There is almost no cost for us to maintain the system because IKTS is hosted on an ISP server. The Idaho legislature provided funding for a full-time kit tracking administrator who continuously trains people to use the system, follows up on problems, and ensures compliance. She was also very valuable in compiling our first annual report to the Idaho legislature in January 2017.

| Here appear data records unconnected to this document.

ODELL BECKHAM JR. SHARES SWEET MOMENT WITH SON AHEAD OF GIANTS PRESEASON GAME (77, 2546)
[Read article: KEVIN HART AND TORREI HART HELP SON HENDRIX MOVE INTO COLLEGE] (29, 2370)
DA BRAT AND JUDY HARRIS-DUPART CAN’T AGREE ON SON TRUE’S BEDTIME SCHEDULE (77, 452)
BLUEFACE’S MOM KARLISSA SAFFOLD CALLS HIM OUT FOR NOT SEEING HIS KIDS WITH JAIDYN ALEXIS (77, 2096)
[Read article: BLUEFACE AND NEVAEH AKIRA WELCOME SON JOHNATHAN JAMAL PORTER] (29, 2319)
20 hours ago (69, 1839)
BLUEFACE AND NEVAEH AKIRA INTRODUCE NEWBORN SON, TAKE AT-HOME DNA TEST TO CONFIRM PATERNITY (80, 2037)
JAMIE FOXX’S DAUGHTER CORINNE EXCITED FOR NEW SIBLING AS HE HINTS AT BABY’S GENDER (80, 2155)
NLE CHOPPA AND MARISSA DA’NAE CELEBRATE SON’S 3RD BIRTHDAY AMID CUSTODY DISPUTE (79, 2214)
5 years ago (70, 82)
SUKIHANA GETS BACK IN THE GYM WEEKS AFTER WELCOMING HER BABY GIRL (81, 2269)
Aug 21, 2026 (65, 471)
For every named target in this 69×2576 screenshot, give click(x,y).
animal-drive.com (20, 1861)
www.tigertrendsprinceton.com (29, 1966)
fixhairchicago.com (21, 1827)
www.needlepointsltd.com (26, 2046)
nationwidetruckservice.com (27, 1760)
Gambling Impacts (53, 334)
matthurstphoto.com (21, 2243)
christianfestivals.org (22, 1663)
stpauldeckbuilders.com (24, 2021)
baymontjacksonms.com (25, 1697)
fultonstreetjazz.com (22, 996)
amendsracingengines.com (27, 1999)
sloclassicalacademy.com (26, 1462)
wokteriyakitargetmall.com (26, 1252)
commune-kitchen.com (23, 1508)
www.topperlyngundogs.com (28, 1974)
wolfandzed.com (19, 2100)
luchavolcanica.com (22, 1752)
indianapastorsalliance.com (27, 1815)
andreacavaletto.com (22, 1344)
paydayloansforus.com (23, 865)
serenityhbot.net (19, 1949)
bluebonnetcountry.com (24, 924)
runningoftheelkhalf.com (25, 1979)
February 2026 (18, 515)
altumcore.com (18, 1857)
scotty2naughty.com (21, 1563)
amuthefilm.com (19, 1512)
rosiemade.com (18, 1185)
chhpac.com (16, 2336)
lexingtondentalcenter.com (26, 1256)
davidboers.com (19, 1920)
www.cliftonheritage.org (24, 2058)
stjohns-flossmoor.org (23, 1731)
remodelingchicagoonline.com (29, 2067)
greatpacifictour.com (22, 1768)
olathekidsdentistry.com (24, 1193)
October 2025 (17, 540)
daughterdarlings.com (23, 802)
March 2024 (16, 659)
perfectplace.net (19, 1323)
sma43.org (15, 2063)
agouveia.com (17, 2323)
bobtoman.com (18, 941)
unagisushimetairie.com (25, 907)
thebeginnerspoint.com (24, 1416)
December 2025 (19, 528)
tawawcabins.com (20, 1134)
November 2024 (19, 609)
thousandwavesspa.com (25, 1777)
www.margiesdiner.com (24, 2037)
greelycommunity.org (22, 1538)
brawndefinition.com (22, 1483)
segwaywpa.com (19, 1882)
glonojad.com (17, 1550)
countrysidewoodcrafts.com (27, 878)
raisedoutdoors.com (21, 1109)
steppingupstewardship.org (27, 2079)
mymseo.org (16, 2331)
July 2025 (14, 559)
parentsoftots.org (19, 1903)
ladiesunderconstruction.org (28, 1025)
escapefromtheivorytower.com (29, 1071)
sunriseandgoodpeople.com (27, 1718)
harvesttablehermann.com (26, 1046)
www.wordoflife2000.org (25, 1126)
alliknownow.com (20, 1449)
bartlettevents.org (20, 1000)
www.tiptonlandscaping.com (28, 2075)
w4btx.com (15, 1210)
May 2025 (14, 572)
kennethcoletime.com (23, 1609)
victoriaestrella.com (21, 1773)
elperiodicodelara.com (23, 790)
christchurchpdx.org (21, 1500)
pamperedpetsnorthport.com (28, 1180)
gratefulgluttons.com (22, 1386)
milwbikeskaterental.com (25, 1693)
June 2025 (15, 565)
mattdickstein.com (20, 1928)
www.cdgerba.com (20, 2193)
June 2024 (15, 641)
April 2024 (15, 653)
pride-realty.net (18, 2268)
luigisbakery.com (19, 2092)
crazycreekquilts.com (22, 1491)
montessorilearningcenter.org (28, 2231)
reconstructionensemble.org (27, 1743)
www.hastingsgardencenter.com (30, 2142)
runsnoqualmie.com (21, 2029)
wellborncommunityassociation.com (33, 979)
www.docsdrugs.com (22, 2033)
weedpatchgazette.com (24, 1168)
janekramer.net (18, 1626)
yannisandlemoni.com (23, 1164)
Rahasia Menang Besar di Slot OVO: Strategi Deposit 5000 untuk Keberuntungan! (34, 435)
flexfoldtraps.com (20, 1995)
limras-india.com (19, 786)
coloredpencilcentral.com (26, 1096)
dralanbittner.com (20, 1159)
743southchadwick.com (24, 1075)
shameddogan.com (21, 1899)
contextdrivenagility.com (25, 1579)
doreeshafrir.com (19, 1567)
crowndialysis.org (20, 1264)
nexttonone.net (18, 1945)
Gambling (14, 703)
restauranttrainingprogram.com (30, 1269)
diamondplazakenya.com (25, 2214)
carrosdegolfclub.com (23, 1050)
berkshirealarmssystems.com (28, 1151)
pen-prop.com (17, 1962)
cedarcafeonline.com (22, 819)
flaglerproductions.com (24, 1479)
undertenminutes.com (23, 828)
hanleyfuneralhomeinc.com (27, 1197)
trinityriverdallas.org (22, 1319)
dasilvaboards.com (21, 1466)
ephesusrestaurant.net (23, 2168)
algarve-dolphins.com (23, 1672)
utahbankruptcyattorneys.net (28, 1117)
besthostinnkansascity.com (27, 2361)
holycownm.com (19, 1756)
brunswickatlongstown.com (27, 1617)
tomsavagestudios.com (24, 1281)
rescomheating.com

The legislature also provided annual funds for ISP to start purchasing all SAKs for the state and distribute them to medical facilities for use. By serializing each kit and entering them into IKTS before distribution to medical facilities, IKTS can track a kit from purchasing by ISP, to the medical collection site, to the law enforcement agency, to the forensic lab, and back to the law enforcement agency for long-term storage. This tracking mechanism allows ISP to standardize kits provided statewide, save money in purchasing, control statewide inventory (and monitor waste), and account for every single kit entering the system in Idaho.

Early in 2017, ISAKI recommended, and Rep. Wintrow championed, H.B. 146. which provides law enforcement with necessary direction for how long rape kits must be retained in Idaho. The law is retroactive, and we are working with local law enforcement to ensure that every kit in Idaho has a defined retention period in the IKTS system.

In the first year of IKTS, the ISP lab saw an increase of 107% in DNA cases because both new and backlogged SAKs were being sent in. To help with this increased workload, the legislature funded two new DNA analyst positions for the lab. The FBI laboratory also helped process backlogged kits through the NIJ-FBI Sexual Assault Kit Partnership, and we are thankful for their help. H.B. 146 also required a 90-day testing window for the lab, allowing stakeholders, including the legislature, to continue evaluating whether the lab has the resources needed to process kits in 90 days. It is critical that funding entities regularly evaluate the needs and resources of state labs to identify and address gaps.

There have been struggles and lessons learned from training and early use by medical staff, law enforcement and prosecutors. However, IKTS and our new approach to handling SAKs provides more public accountability and transparency, allows victims to see the state taking this issue seriously, provides better direction and tools to law enforcement, provides more resources to the state forensic laboratory, and ultimately provides a better criminal justice system. Idaho will address issues of payments for medical forensic exams, work on a statewide standard protocol for SAK collection, and increase sexual assault training for law enforcement.

In Idaho, we took the initiative to reform how rape kits are handled despite the challenges. We collectively can choose to do nothing because of how difficult finding a solution may be, or we can choose to take steps within our sphere of influence to make a difference. I urge you to choose an idea for a solution and see what difference we can all make together!

About the author

Matthew Gamette is the laboratory system director at the Idaho State Police Forensic Services. Since 2014, Idaho has worked to reform rape kit handling.